Se sarà necessario potrò richiamarle con un'ora di preavviso, si disse Norton. Basterà di sicuro.

Poi, rivolgendosi al sergente: — Trasmettete questo messaggio: Rama al Comitato. Sorvegliate meglio Planetcom. Grazie del consiglio. Prenderemo precauzioni. Cosa significa improvvise perturbazioni? Rispettosamente: Norton, Comandante. Dalla Endeavour.

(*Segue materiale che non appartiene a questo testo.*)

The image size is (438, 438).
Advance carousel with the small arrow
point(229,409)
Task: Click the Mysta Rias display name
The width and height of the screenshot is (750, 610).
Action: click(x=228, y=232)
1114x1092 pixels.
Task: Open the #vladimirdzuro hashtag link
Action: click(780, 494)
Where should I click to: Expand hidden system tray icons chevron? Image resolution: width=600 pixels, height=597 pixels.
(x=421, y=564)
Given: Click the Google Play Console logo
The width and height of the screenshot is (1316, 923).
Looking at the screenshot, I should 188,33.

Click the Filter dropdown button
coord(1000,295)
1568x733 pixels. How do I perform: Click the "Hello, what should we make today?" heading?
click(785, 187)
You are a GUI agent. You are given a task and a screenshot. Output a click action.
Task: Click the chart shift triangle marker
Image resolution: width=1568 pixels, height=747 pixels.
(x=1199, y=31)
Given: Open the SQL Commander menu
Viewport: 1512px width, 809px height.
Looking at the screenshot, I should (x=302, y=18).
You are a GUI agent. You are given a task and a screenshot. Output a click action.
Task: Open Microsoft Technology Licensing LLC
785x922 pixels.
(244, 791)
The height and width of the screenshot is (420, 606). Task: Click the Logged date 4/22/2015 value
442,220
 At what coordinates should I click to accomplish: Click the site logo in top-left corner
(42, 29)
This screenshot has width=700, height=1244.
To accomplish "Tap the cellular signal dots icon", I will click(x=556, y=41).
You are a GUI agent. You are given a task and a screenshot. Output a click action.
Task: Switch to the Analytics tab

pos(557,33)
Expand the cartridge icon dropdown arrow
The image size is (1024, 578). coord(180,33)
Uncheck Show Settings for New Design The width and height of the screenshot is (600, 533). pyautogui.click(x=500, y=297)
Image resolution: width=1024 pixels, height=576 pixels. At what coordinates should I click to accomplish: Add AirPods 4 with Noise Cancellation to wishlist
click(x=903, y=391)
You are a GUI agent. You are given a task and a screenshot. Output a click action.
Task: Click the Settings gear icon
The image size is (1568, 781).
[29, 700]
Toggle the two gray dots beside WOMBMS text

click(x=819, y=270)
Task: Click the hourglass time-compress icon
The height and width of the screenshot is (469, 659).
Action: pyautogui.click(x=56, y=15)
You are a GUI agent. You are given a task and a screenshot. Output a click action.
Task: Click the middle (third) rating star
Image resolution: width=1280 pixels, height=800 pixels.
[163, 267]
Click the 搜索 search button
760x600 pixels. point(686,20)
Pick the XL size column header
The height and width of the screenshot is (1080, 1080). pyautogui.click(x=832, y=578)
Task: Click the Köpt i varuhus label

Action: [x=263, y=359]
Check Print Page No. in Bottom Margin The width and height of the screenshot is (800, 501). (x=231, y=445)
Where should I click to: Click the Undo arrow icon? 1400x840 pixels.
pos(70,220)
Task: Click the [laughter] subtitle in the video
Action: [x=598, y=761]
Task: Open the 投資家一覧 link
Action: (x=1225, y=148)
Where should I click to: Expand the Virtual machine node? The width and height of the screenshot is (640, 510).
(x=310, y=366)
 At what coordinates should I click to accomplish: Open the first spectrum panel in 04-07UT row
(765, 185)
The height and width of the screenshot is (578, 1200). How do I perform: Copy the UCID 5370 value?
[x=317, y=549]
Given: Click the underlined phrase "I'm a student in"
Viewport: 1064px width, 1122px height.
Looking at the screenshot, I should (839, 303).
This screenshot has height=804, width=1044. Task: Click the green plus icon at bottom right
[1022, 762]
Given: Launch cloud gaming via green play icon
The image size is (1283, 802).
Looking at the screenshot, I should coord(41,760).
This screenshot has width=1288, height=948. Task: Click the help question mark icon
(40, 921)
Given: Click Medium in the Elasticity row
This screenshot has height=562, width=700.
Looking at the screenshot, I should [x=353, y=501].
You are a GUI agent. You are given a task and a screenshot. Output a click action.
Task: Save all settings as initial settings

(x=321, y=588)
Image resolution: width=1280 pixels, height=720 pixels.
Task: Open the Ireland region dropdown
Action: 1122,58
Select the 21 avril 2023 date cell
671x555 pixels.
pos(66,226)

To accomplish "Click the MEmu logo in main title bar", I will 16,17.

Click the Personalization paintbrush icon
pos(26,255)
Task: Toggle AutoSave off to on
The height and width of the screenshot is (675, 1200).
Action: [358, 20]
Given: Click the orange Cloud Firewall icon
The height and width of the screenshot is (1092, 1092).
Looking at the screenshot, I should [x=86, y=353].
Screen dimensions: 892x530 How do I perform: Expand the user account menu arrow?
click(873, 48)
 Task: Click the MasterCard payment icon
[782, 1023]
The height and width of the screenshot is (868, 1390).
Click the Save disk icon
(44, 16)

Dopo che il sergente si fu allontanato, riaccese il registratore. Ma il filo dei suoi pensieri si era spezzato, e non riusciva a tornare nello stato d'animo adatto… le sue famiglie avrebbero dovuto pazientare ancora qualche giorno.

Si ricordò allora che la povera Elizabeth Cook aveva visto molto di rado il marito nel corso dei sedici anni della loro vita coniugale. Eppure aveva messo al mondo sei figli, sopravvivendo a tutti.

Le sue mogli, distanti dieci minuti alla velocità della luce, non avevano proprio niente da lamentarsi.